_Instructions for the task:_ Give every entry again, exactly as it stands.

_Data excerpts:_
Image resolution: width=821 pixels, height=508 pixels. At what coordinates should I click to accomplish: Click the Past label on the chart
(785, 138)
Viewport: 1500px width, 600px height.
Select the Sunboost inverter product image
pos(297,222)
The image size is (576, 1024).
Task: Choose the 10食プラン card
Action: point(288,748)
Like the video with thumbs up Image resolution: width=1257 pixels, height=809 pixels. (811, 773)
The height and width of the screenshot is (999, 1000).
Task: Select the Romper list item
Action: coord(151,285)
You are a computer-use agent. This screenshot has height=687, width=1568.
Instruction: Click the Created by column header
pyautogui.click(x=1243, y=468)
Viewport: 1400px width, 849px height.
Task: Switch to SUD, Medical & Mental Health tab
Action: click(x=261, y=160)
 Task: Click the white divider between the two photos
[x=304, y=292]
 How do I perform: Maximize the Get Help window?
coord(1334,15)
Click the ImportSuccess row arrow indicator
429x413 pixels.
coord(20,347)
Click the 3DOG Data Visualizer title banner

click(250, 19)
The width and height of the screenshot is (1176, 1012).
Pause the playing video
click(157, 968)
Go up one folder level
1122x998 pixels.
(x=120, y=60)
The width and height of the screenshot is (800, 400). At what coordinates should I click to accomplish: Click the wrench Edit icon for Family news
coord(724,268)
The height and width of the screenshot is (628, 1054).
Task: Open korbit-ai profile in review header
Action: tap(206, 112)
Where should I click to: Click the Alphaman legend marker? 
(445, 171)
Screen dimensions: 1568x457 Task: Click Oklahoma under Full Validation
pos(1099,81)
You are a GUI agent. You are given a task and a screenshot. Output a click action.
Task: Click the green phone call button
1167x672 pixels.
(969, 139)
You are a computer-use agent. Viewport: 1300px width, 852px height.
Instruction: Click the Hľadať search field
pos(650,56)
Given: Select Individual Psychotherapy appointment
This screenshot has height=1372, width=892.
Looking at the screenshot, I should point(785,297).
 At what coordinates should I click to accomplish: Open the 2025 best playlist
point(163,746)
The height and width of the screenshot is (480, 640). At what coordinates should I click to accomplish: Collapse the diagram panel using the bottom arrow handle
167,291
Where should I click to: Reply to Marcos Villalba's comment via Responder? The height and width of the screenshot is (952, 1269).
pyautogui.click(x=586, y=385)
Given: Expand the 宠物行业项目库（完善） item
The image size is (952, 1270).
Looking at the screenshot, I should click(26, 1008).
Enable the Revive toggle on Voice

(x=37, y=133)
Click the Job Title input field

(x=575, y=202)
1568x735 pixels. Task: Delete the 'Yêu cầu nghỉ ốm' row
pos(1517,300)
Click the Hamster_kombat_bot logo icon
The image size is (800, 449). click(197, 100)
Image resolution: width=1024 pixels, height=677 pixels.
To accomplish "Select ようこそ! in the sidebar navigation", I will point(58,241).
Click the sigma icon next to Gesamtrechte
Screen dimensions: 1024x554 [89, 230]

_Problem solution:_
Image resolution: width=821 pixels, height=508 pixels. At what coordinates should I click to accomplish: Click the Past label on the chart
(785, 138)
Viewport: 1500px width, 600px height.
Select the Sunboost inverter product image
pos(297,222)
The image size is (576, 1024).
Task: Choose the 10食プラン card
Action: point(288,748)
Like the video with thumbs up Image resolution: width=1257 pixels, height=809 pixels. (811, 773)
The height and width of the screenshot is (999, 1000).
Task: Select the Romper list item
Action: coord(151,285)
You are a computer-use agent. This screenshot has height=687, width=1568.
Instruction: Click the Created by column header
pyautogui.click(x=1243, y=468)
Viewport: 1400px width, 849px height.
Task: Switch to SUD, Medical & Mental Health tab
Action: click(x=261, y=160)
 Task: Click the white divider between the two photos
[x=304, y=292]
 How do I perform: Maximize the Get Help window?
coord(1334,15)
Click the ImportSuccess row arrow indicator
429x413 pixels.
coord(20,347)
Click the 3DOG Data Visualizer title banner

click(250, 19)
The width and height of the screenshot is (1176, 1012).
Pause the playing video
click(157, 968)
Go up one folder level
1122x998 pixels.
(x=120, y=60)
The width and height of the screenshot is (800, 400). At what coordinates should I click to accomplish: Click the wrench Edit icon for Family news
coord(724,268)
The height and width of the screenshot is (628, 1054).
Task: Open korbit-ai profile in review header
Action: tap(206, 112)
Where should I click to: Click the Alphaman legend marker? 
(445, 171)
Screen dimensions: 1568x457 Task: Click Oklahoma under Full Validation
pos(1099,81)
You are a GUI agent. You are given a task and a screenshot. Output a click action.
Task: Click the green phone call button
1167x672 pixels.
(969, 139)
You are a computer-use agent. Viewport: 1300px width, 852px height.
Instruction: Click the Hľadať search field
pos(650,56)
Given: Select Individual Psychotherapy appointment
This screenshot has height=1372, width=892.
Looking at the screenshot, I should point(785,297).
 At what coordinates should I click to accomplish: Open the 2025 best playlist
point(163,746)
The height and width of the screenshot is (480, 640). At what coordinates should I click to accomplish: Collapse the diagram panel using the bottom arrow handle
167,291
Where should I click to: Reply to Marcos Villalba's comment via Responder? The height and width of the screenshot is (952, 1269).
pyautogui.click(x=586, y=385)
Given: Expand the 宠物行业项目库（完善） item
The image size is (952, 1270).
Looking at the screenshot, I should click(26, 1008).
Enable the Revive toggle on Voice

(x=37, y=133)
Click the Job Title input field

(x=575, y=202)
1568x735 pixels. Task: Delete the 'Yêu cầu nghỉ ốm' row
pos(1517,300)
Click the Hamster_kombat_bot logo icon
The image size is (800, 449). click(197, 100)
Image resolution: width=1024 pixels, height=677 pixels.
To accomplish "Select ようこそ! in the sidebar navigation", I will point(58,241).
Click the sigma icon next to Gesamtrechte
Screen dimensions: 1024x554 [89, 230]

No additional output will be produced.